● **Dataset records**
┌──

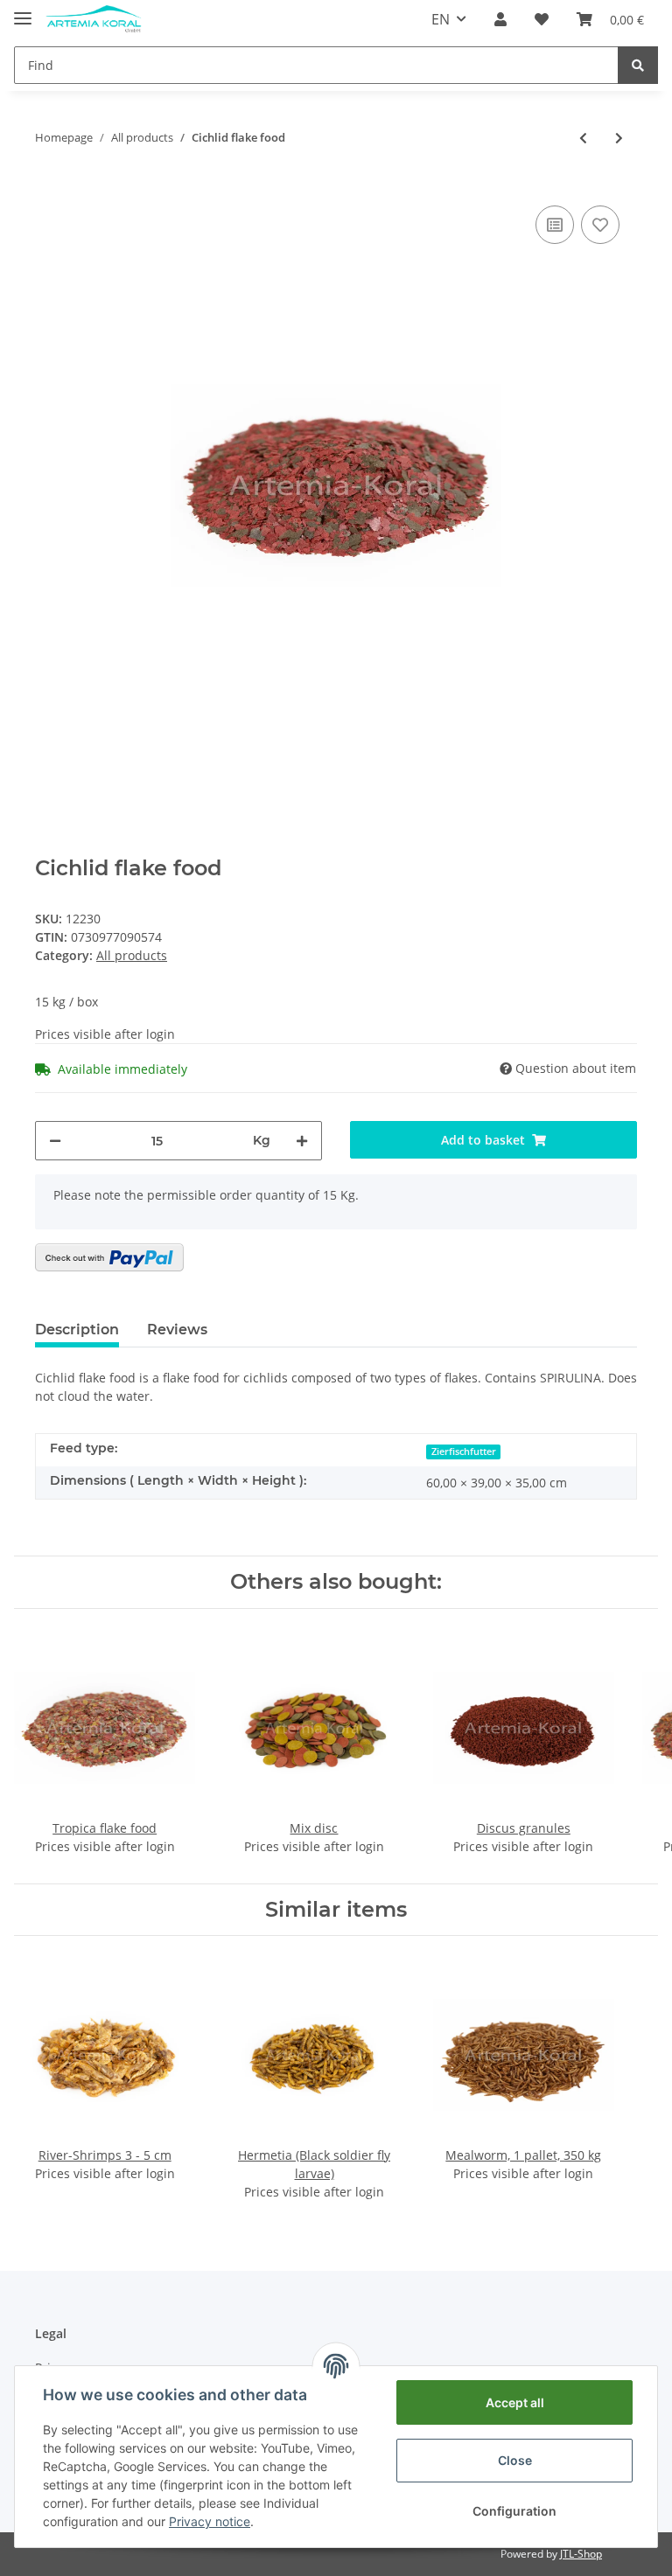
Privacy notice (209, 2521)
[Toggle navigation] (23, 11)
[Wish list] (542, 19)
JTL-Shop (581, 2553)
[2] (109, 1257)
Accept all (515, 2402)
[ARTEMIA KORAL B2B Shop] (94, 19)
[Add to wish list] (600, 224)
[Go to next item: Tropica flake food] (619, 138)
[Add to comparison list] (555, 224)
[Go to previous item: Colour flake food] (583, 138)
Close (515, 2460)
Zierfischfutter (463, 1451)
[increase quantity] (302, 1140)
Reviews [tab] (177, 1329)
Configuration (514, 2510)
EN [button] (440, 19)
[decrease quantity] (55, 1140)
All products (131, 955)
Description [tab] (77, 1329)
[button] (500, 19)
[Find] (638, 65)
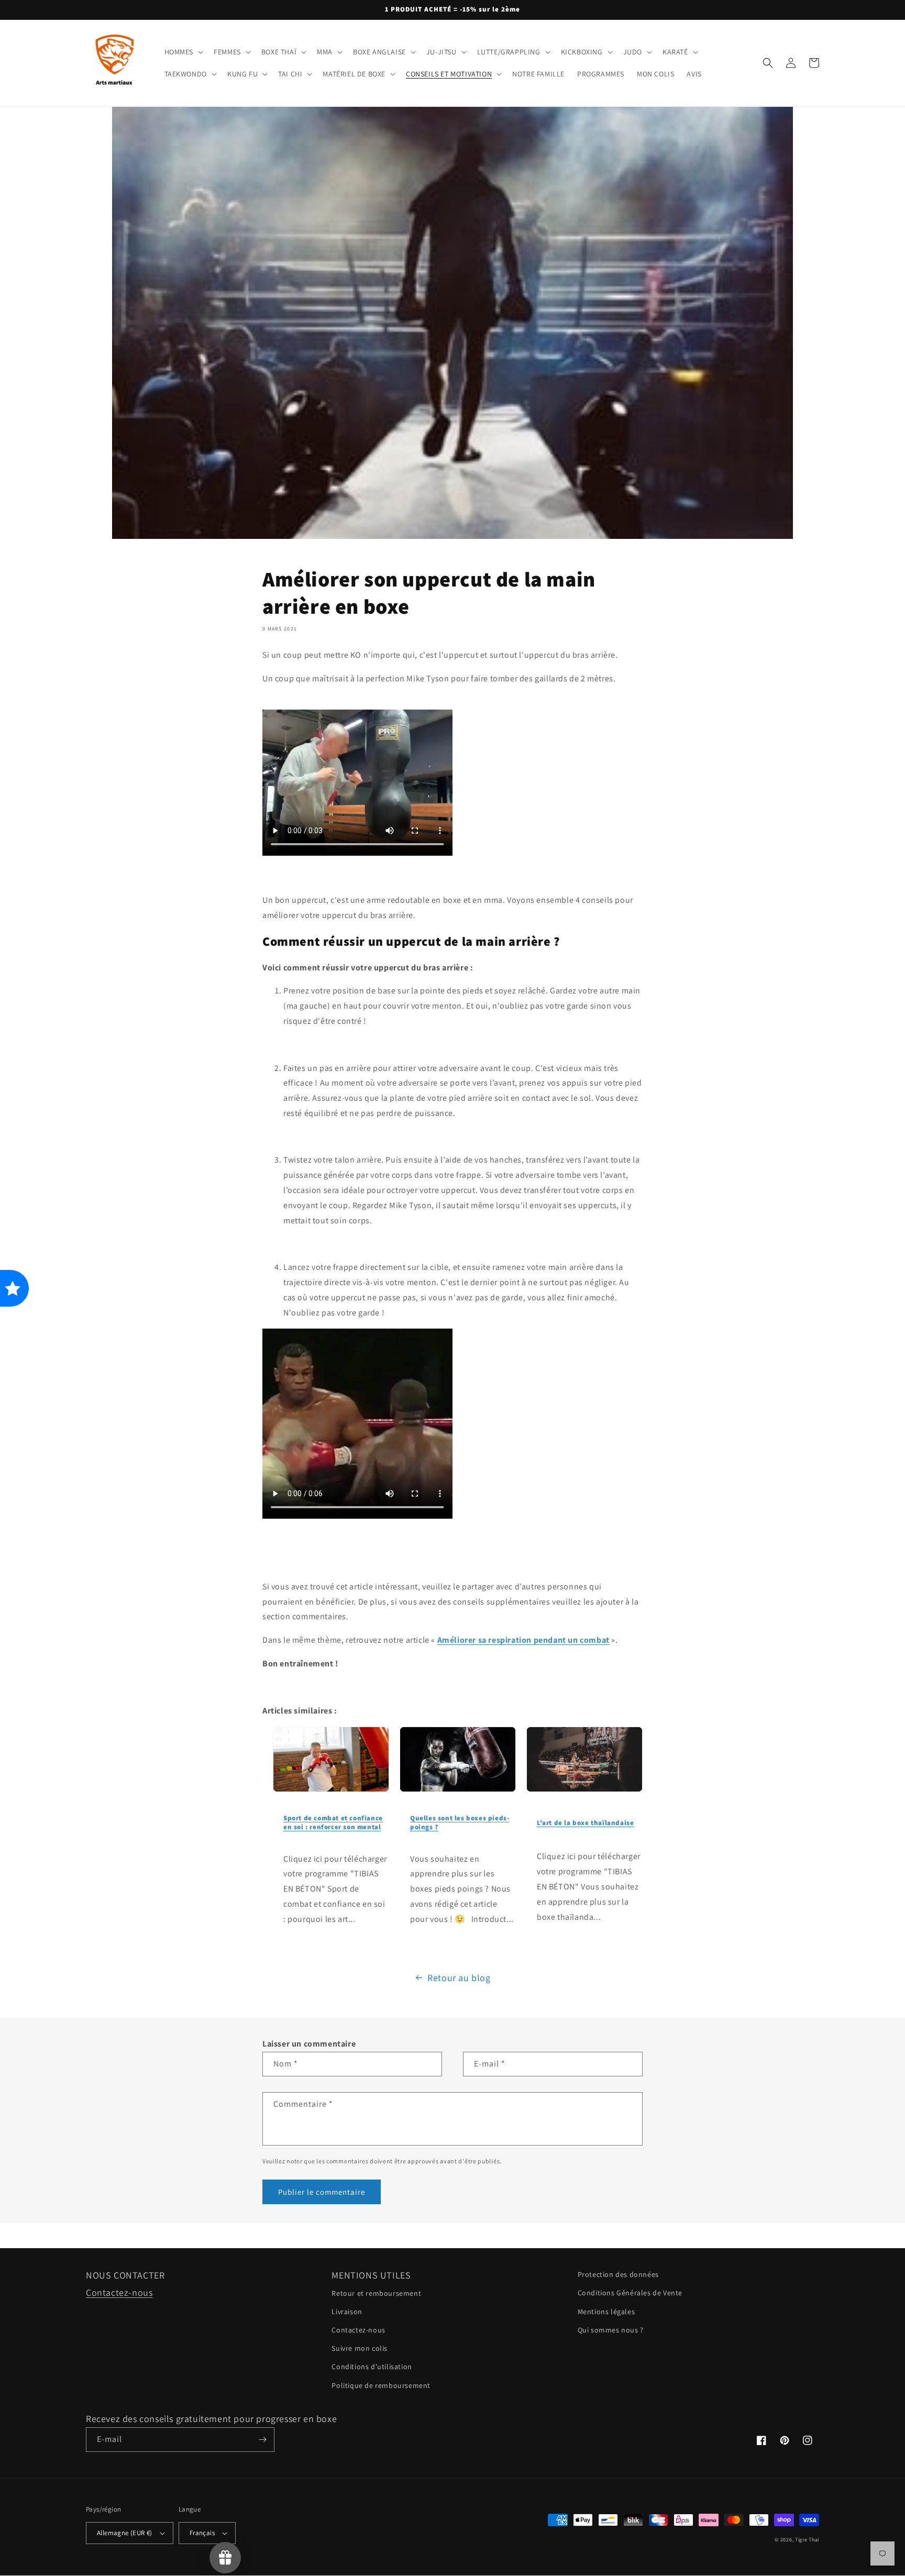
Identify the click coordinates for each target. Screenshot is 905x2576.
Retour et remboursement (376, 2293)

└──

● **Work instruction**
Keep only those lines of the records that hold "list", and return them.

● **Exercise answer**
[Wish list] (542, 19)
[Add to wish list] (600, 224)
[Add to comparison list] (555, 224)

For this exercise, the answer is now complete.